POUR ce qui est du génie du judaïsme, c’est, si je puis dire, prêcher à un converti. Ce génie, toutefois, ne les rend pas ni meilleurs, ni pires : c’est juste comme tout le monde, n’était le génie de l’antériorité de la lettre. Etat doublement construit, soit dit en passant, certes à la romane, sans la saveur de la סמיכות –‘continuité’ ou… ‘annexion’, dans le vocabulaire des linguistes– … qui est au coeur de votre dernier article dans La Règle du Jeu.

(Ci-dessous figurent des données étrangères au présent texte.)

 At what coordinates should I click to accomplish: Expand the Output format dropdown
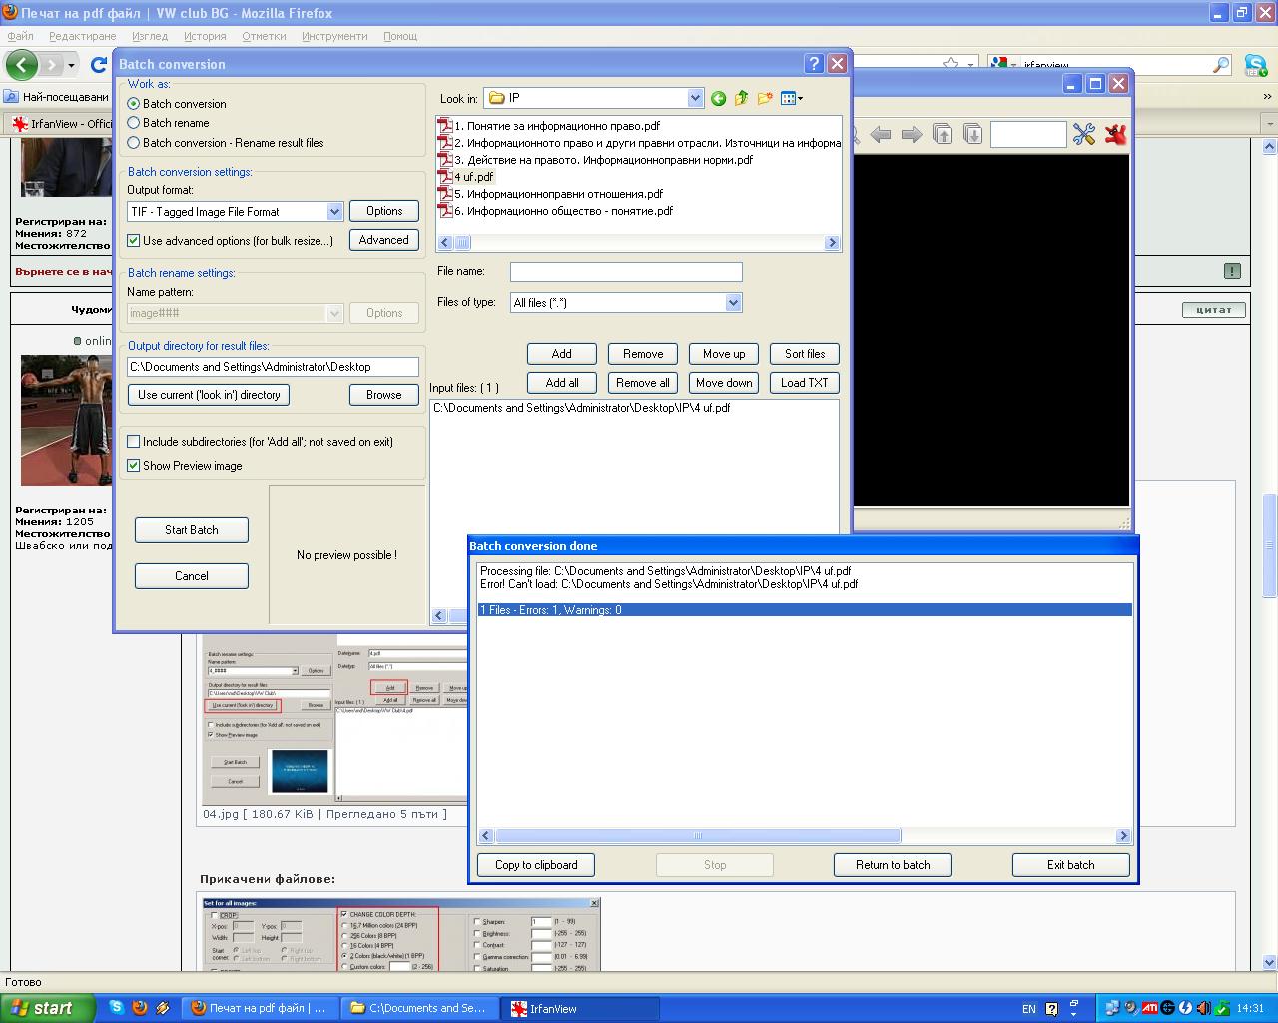tap(334, 212)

Permettez-moi de vous dire que j’y apprécie votre clairvoyance, mais déplore son éternel angle mort : si Israël n’avait jamais occupé le Sinaï, il n’aurait pas dû non plus s’en dégager, ce qui, donc, ne fut pas une opération blanche. Il y a eu, certes, le mauvais accueil dès le vote inaugural des Nations Unies, mais –vous le savez par la tradition herméneutique juive– cet écueil était déjà la conséquence, non l’origine, d’une longue histoire de revendications et reproches réciproques dont Ishmaël peut difficilement être tenu pour responsable.
Bref, je radote. Aussi, le jour où, à la faveur d’un renversement majeur de l’état grammatical donc question ci-dessus, vous aurez entrevu que le président de Russie –par exemple– n’est l’ennemi de personne, ni de l’Amérique, ni de l’Europe, ni d’Israël –il est juste clairvoyant, comme vous–, ce jour-là, donc, je pourrai enfin me dire que nous sommes d’accord sur tout, même sur l’essentiel.
D’ici là je vous souhaite une bonne Année Nouvelle 2017.